Touted as the most daring debut novel to come out of Australia “in recent Australian literary history”, Dodge Rose is a story of not so much its namesake, who we find on page one has died and left an unsettled estate, but of her stuff.

Jul 05, 2016, updated Jul 05, 2016
Young Sydney author Jack Cox and his much-talked-about book Dodge Rose.

Young Sydney author Jack Cox and his much-talked-about book Dodge Rose.

The first section of the novel (if it is, indeed a novel – I’m still undecided) finds Eliza on a train towards Maxine. Eliza’s an estranged niece of Dodge’s and Max is the adopted daughter. Even though Max is the narrator, we’re witness to Eliza on the train, writing a letter to Max. This strange positioning is a clue to the challenges that lay ahead for readers.

Aside from curious narration, there’s a lack of punctuation: sentences that should be questions lack the question mark; quotation marks are obsolete; capitalised first-words are hit or miss. And I’m very much willing to go along with young Sydney author Jack Cox because he’s doing something completely out-of-the-box and surely it’ll pay off – I mean, look at all the hype he’s getting.

But when the book goes off on nearly 20 pages of homebuyers’ regulations and rights with only a couple of paragraph breaks, I start to lose interest in the avant-gardeness of the exercise. And because Cox does this sort of thing again and again with pages of inventory and no paragraph breaks in sight, I feel that the book is an exercise. A post-modern one. Or one of the “anti-novel”, as another reviewer has said.

A writer friend of mine recently bemoaned that some books read as if the author sat down and said, “Right! I am now going to write a prize-winning novel!” – and bam, said author is on the festival circuit and getting prize stickers on books, process kowtowing to book sales.

If that’s true, then Dodge Rose is the opposite, a book in which the author sat down and said: “Right! I’m now going to write a novel to piss off all the readers of prize-winning books!”, with book sales considered of no importance and process everything.

I’m okay with either scenario as long as I care about someone in the book. I think I’m supposed to care about a house. Or the stuff inside of the house.
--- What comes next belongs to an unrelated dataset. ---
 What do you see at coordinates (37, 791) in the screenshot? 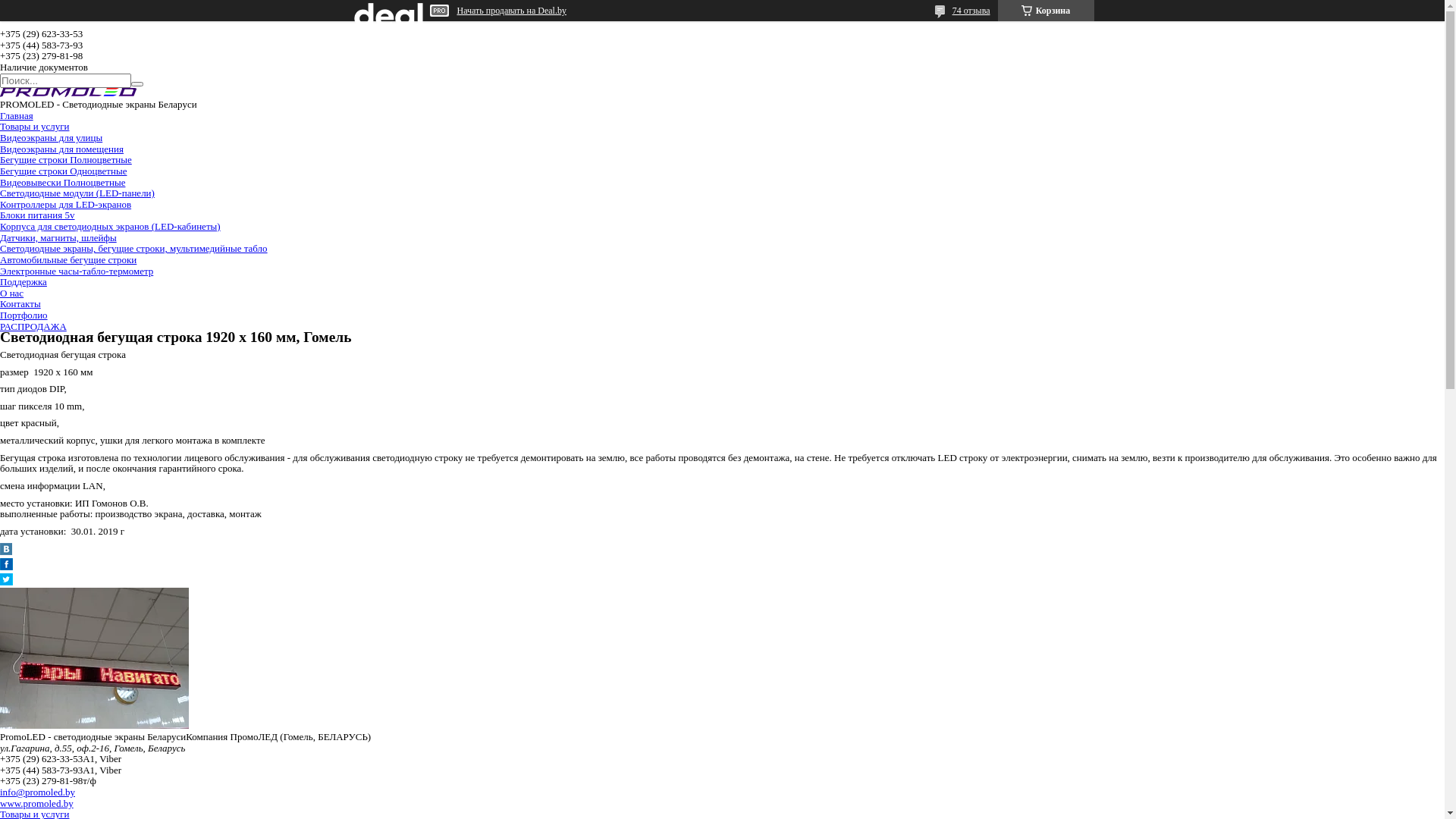
I see `'info@promoled.by'` at bounding box center [37, 791].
In the second half of the book we meet the deceased Dodge, who is only a child. This introduction does nothing for plot because there is no plot. Nor does it move any of the characters forward because the book lacks characterisation. We become aware that everything Eliza and Max try to sell in part one is what’s being accumulated in part two. It’s clever, but I have to go back to empathy here. I want a connection over style (call me a middle-brow literary reader) or better yet: connection paired with style.

Cox’s language is searing and pure, that’s a given, but don’t expect to be emotionally invested in this book. It’s a thinking book. It’ll be talked about in most intellectual circles for a very long time, no doubt, so get your copy now if you want to join the discussion.

Jack Cox’s Dodge Rose is published by Text Publishing, $29.99.